Stored items
##########
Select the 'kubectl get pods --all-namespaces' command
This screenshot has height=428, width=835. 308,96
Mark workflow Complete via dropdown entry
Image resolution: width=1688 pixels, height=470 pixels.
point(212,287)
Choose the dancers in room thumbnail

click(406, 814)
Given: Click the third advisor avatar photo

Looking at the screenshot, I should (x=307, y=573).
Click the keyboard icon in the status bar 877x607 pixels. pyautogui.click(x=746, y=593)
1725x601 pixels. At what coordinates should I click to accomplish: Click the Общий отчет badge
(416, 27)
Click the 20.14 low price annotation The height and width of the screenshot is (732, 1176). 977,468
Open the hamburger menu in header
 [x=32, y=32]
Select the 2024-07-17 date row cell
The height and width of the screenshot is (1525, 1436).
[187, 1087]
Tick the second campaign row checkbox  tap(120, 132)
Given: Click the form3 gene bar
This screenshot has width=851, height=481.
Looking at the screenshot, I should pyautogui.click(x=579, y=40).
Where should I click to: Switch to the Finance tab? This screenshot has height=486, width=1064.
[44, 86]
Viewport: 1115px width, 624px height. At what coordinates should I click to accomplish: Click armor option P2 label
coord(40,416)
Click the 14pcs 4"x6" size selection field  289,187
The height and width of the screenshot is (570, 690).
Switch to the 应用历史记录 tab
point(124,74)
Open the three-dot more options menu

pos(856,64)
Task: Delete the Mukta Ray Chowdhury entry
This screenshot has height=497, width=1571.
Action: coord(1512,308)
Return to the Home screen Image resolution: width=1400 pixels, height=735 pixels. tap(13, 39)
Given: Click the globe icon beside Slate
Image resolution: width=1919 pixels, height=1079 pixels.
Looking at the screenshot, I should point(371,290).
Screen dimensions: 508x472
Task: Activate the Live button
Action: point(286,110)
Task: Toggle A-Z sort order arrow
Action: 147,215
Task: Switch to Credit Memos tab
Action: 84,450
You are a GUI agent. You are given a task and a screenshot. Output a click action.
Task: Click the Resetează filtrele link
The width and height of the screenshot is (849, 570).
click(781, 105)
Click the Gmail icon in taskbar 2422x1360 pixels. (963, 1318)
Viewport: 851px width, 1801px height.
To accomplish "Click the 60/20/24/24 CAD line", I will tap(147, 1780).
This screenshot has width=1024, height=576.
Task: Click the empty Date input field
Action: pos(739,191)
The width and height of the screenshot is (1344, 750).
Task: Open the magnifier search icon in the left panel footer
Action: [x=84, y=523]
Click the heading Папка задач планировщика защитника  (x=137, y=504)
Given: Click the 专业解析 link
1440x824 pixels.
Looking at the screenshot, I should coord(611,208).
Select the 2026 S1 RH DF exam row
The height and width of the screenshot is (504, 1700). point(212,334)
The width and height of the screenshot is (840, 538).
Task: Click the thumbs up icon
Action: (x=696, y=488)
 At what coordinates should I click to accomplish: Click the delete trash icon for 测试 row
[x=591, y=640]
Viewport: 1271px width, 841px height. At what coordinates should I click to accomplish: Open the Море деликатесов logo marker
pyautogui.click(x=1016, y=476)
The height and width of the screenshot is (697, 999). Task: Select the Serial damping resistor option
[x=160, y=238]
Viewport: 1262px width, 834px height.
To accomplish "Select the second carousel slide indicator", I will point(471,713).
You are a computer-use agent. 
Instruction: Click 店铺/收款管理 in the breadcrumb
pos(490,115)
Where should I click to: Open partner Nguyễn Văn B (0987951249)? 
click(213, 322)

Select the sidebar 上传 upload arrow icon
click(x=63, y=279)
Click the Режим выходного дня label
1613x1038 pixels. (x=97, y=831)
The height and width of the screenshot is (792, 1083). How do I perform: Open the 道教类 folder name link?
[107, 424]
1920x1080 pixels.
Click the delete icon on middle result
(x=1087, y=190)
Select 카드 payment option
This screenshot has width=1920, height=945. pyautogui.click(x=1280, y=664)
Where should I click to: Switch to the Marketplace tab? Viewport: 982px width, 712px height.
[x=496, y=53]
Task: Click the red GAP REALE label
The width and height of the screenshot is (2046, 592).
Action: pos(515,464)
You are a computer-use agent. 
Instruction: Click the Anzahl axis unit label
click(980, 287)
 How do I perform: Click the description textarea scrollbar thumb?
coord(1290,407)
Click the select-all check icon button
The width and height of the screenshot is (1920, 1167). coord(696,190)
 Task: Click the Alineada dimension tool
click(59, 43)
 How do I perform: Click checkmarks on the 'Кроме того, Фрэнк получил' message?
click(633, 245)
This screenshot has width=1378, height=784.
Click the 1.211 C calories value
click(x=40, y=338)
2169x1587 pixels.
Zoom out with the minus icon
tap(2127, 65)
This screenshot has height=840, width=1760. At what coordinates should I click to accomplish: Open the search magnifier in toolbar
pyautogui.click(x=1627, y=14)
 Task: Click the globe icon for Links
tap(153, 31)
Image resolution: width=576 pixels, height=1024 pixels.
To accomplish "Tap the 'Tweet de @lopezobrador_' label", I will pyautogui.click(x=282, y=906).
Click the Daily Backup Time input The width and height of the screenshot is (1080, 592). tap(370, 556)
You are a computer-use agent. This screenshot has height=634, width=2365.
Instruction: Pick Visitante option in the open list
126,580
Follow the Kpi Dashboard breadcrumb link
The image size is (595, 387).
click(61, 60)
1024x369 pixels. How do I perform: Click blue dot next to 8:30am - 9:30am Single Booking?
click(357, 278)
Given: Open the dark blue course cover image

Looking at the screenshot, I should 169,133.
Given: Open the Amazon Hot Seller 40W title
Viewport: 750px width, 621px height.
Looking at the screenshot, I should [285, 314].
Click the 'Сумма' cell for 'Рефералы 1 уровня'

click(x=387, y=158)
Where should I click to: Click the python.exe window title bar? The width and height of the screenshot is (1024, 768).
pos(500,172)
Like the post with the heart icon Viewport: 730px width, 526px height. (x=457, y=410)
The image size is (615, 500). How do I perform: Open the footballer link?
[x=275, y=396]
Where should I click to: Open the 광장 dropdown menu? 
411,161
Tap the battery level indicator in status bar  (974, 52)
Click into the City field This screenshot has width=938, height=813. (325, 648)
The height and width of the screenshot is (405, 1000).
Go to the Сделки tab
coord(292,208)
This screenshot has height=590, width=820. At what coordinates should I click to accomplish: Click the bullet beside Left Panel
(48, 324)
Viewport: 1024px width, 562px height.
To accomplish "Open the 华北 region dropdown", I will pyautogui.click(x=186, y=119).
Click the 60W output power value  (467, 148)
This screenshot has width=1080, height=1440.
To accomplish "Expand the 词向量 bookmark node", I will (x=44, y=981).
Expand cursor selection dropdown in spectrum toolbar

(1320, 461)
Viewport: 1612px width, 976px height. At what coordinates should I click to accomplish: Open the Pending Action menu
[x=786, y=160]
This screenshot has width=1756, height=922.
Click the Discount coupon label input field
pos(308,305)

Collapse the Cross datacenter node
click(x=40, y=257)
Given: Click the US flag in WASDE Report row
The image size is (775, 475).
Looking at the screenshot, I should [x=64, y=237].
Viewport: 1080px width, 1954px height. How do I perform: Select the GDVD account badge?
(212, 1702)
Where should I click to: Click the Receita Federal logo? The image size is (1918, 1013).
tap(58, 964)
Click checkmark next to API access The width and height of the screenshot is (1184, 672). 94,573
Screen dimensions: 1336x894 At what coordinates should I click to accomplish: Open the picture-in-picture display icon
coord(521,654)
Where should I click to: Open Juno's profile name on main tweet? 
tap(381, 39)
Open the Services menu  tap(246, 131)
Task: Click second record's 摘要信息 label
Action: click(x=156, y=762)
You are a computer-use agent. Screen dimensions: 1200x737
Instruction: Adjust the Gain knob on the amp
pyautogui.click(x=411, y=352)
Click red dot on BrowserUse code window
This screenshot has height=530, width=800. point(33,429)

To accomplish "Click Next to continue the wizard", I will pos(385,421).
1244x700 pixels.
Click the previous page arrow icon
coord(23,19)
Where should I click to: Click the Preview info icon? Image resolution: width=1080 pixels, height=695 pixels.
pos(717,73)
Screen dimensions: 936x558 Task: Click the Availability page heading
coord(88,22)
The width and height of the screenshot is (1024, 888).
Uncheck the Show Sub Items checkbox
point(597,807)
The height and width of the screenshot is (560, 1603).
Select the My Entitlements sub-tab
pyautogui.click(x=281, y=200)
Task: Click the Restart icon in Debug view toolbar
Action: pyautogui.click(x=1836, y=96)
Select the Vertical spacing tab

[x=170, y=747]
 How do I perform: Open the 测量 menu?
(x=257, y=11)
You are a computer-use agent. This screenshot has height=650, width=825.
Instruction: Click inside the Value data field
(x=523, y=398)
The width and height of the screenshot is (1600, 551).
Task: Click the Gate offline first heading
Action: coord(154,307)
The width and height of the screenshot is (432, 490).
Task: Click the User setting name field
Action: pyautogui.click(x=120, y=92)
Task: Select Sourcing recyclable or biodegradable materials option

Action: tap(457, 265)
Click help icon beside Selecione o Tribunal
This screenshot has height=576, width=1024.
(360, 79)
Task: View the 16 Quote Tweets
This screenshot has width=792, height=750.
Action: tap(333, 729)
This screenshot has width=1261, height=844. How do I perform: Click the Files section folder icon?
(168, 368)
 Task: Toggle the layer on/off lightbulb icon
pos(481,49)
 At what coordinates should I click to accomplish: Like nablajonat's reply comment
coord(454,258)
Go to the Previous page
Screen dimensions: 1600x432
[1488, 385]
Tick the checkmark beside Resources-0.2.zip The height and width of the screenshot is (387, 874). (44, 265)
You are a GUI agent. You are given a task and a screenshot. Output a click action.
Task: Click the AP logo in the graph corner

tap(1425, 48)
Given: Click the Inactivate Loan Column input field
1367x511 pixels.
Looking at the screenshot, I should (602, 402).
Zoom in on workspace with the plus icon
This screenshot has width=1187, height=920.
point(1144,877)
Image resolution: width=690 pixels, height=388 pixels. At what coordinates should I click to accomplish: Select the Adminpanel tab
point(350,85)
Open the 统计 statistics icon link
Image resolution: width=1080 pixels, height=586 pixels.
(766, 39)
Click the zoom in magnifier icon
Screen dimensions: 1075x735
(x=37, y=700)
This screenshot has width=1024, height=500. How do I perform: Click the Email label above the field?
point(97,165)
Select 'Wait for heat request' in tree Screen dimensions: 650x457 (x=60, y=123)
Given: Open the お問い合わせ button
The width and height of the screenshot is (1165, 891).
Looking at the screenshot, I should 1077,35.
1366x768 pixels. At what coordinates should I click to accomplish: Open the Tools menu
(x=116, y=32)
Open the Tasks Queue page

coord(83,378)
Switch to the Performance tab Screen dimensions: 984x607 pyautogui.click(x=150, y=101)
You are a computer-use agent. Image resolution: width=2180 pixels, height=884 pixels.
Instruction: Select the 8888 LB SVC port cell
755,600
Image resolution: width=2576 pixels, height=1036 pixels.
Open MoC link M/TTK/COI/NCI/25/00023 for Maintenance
##########
◆ Your objective:
Using the records above, list each line that includes "indicator".

◆ Result below:
To accomplish "Select the second carousel slide indicator", I will point(471,713).
Tap the battery level indicator in status bar  (974, 52)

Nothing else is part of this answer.